-- Start of Data lines --

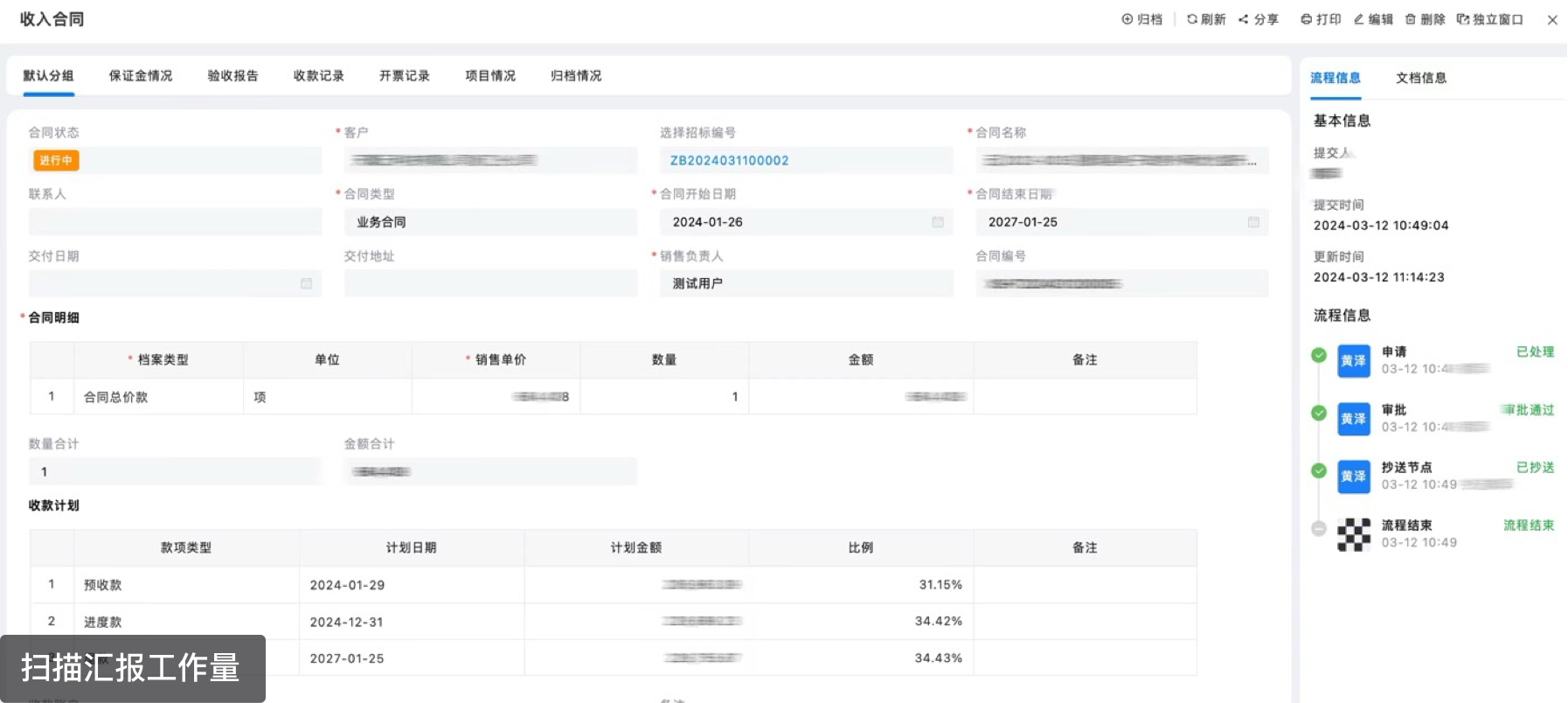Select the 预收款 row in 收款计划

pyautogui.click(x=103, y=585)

-- End of Data lines --
-- Start of Data lines --

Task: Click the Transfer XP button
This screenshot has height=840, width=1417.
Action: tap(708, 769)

-- End of Data lines --

Requirement » Can you recast the records from the line with "Task: Click the Transfer XP button" to the line with "Action: tap(708, 769)" as a Markdown table with the columns Row and Line, leaving out blank lines?

Result of this task »
| Row | Line |
|---|---|
| 1 | Task: Click the Transfer XP button |
| 2 | This screenshot has height=840, width=1417. |
| 3 | Action: tap(708, 769) |